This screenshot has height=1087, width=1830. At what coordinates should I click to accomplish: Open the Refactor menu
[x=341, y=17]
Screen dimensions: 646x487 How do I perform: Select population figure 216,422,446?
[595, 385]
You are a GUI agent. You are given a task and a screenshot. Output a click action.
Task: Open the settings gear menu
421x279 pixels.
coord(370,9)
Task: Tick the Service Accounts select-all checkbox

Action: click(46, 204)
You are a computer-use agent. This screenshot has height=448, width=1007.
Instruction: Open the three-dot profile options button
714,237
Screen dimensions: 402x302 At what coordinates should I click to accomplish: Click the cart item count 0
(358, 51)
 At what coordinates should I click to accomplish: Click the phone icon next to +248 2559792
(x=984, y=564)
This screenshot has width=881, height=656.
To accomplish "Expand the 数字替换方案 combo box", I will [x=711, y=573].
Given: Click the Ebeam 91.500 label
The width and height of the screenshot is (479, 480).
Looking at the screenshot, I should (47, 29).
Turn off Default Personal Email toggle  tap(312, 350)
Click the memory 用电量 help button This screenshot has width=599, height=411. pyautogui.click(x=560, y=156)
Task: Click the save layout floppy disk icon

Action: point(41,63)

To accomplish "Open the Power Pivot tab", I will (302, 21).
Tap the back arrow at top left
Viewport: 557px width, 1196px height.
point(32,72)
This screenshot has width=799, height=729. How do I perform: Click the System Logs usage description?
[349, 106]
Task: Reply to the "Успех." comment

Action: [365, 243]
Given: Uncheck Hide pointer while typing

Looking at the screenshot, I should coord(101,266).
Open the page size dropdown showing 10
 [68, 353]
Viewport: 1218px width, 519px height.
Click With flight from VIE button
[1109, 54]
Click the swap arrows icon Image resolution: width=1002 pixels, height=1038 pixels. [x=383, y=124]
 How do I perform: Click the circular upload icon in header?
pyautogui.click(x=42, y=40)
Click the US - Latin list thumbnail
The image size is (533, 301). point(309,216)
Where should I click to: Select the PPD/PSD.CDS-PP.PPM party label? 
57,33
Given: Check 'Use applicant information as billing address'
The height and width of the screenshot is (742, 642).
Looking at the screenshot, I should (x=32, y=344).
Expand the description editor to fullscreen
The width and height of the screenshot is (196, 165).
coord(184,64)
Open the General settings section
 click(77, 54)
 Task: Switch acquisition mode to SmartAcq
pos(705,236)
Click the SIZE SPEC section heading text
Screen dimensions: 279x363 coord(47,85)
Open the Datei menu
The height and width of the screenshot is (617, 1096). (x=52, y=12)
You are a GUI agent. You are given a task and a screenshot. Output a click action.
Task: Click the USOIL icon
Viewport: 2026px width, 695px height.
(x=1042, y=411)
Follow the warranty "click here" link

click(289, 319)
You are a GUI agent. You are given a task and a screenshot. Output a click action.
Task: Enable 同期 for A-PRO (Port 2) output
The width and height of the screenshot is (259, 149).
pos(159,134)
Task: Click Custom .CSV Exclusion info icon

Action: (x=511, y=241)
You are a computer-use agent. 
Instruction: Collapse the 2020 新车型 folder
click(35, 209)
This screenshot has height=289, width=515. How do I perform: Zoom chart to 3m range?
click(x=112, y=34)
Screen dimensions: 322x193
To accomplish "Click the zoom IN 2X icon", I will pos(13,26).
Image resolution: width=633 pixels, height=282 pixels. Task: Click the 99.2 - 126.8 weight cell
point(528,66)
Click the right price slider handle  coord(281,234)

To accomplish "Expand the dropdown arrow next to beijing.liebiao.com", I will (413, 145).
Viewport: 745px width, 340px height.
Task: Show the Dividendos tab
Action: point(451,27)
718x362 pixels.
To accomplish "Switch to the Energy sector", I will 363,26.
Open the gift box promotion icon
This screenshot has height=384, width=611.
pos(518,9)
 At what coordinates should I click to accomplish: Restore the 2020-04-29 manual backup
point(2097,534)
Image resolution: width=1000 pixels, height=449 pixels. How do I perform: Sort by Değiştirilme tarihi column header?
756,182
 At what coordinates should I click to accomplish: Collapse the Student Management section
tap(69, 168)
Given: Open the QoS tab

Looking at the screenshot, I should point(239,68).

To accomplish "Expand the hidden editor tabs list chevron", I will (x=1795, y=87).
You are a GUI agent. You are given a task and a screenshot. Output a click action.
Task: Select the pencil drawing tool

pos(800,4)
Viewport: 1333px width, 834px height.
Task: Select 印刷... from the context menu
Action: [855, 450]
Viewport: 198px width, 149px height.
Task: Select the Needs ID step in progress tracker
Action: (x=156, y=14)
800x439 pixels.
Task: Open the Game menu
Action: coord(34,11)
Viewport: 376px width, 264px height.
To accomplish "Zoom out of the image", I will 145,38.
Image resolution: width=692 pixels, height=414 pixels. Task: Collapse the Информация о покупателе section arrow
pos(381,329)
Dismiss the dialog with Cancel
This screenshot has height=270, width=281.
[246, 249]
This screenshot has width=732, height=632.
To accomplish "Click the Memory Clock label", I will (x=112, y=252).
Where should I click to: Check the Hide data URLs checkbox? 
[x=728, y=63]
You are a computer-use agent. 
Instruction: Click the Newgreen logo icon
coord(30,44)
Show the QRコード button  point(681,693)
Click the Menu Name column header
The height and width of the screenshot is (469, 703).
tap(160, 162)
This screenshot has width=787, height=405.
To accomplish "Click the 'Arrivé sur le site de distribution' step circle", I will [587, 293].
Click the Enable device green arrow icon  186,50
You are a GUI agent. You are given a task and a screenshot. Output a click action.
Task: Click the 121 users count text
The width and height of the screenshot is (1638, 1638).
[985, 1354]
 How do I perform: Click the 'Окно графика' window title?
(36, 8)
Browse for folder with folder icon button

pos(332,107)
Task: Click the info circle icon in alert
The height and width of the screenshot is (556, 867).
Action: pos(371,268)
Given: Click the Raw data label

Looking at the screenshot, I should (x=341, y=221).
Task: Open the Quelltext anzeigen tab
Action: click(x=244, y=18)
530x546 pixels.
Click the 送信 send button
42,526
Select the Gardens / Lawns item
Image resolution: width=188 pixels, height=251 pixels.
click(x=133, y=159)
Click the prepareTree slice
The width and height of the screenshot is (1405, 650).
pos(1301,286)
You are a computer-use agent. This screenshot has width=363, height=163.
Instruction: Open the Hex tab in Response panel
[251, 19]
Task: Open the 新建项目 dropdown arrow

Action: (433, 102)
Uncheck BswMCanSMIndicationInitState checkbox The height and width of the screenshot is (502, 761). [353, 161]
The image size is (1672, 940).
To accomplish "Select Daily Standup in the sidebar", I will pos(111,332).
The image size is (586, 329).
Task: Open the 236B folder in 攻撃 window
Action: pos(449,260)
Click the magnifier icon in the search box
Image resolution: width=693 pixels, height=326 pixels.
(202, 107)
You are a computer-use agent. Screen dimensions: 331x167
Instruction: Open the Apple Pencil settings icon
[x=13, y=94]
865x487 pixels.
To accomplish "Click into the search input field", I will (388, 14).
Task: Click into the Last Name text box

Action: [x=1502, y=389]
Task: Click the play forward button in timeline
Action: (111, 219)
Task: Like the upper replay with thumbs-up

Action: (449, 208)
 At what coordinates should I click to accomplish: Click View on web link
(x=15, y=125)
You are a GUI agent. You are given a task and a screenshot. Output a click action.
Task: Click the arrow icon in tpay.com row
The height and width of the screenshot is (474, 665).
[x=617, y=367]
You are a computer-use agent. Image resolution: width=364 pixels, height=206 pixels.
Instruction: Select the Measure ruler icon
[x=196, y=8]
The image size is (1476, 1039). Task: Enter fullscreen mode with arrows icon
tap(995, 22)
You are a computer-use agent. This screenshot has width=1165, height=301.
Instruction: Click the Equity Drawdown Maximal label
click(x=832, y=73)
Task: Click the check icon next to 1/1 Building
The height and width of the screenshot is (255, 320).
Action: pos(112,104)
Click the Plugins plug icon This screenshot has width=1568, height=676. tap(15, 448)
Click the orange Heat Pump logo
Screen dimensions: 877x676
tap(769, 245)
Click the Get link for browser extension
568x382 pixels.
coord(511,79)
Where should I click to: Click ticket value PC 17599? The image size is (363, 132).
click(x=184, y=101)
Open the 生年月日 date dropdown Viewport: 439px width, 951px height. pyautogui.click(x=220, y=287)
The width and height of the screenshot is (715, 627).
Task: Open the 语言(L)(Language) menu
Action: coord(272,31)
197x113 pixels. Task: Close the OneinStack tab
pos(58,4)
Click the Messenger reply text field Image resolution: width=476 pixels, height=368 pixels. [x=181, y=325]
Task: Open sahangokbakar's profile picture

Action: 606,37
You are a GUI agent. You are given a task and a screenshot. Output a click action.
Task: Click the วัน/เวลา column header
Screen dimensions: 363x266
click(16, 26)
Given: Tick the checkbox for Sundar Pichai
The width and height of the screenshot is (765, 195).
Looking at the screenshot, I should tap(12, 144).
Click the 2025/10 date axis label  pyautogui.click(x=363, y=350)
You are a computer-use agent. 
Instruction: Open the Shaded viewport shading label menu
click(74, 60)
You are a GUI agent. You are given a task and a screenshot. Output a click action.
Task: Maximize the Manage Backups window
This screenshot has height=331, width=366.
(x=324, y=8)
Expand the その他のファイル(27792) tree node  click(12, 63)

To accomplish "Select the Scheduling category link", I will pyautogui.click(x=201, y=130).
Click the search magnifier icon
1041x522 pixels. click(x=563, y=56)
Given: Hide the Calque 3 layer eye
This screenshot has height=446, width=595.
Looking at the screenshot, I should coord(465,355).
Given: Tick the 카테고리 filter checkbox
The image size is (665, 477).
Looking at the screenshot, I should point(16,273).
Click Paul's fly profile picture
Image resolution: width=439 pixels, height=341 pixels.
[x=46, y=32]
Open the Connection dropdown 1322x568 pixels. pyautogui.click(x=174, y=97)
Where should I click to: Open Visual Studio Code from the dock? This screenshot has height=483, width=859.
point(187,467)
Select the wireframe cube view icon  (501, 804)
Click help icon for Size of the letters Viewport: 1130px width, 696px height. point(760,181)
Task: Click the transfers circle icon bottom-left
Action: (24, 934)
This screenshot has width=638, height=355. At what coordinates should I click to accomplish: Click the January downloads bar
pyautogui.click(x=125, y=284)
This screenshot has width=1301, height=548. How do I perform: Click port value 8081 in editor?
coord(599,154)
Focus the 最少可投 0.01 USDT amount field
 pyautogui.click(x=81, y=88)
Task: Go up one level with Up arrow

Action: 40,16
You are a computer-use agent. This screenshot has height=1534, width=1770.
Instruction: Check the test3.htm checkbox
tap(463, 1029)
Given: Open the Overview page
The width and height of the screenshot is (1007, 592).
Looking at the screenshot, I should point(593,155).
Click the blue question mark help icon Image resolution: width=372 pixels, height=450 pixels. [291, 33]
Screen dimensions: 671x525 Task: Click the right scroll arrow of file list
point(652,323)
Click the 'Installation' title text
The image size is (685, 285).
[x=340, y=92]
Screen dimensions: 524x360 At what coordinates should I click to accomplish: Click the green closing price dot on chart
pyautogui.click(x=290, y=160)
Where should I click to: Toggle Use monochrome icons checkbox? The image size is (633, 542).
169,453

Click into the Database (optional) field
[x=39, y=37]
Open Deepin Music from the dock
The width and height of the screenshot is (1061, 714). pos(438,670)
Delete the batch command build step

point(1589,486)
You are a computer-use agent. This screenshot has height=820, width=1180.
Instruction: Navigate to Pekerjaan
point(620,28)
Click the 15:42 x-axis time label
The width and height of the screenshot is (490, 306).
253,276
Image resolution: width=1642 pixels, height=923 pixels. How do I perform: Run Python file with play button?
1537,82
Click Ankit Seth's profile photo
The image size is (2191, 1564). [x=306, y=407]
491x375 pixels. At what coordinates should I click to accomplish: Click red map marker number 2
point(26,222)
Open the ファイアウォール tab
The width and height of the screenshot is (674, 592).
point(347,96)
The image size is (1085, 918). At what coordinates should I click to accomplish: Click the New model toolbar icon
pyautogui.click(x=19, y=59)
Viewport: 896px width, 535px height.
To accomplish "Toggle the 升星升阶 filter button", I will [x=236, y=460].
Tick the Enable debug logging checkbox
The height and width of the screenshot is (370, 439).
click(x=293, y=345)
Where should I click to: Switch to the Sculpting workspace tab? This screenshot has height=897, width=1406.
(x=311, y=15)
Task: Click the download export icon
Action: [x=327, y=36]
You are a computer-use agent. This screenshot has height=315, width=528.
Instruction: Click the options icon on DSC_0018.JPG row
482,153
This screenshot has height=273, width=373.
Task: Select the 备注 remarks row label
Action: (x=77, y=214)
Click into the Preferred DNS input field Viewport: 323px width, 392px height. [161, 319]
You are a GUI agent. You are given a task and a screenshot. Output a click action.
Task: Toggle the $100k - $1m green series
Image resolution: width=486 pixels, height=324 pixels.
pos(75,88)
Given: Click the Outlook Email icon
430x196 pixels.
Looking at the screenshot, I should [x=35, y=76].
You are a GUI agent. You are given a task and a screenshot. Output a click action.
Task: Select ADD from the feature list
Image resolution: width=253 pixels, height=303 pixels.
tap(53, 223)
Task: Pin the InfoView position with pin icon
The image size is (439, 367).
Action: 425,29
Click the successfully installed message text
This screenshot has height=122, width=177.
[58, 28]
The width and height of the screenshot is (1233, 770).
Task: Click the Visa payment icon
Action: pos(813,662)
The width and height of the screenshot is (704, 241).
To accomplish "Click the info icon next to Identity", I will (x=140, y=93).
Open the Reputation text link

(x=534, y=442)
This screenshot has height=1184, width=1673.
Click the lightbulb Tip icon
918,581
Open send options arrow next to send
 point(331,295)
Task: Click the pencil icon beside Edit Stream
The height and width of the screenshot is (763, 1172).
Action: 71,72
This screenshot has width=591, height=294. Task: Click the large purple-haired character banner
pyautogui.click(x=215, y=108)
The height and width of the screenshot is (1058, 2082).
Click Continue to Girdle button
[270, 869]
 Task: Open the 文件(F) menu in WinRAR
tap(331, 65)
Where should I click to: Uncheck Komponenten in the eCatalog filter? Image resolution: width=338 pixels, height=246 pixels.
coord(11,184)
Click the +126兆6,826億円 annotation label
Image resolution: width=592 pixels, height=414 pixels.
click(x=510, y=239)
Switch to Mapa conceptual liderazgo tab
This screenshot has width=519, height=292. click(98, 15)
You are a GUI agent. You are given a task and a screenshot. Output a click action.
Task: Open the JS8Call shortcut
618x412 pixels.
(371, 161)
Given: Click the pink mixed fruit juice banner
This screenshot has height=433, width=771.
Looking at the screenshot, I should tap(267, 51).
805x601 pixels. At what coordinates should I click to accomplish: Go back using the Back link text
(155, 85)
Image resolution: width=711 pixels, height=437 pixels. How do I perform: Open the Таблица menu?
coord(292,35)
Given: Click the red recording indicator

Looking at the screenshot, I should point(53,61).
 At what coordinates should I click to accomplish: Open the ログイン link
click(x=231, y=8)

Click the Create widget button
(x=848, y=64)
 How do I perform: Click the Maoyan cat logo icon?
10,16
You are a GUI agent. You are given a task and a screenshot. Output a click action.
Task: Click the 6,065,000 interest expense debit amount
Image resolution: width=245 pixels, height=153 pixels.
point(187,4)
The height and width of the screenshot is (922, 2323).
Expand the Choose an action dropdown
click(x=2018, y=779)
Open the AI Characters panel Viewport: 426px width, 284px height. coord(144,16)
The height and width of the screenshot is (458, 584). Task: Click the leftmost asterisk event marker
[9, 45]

**DESCRIPTION OF THE TASK**
Collect every line of the entries above that contains the string "step", treating uppercase and lowercase letters as different.

**WRITTEN ANSWER**
Task: Select the Needs ID step in progress tracker
To accomplish "Click the 'Arrivé sur le site de distribution' step circle", I will [587, 293].
Delete the batch command build step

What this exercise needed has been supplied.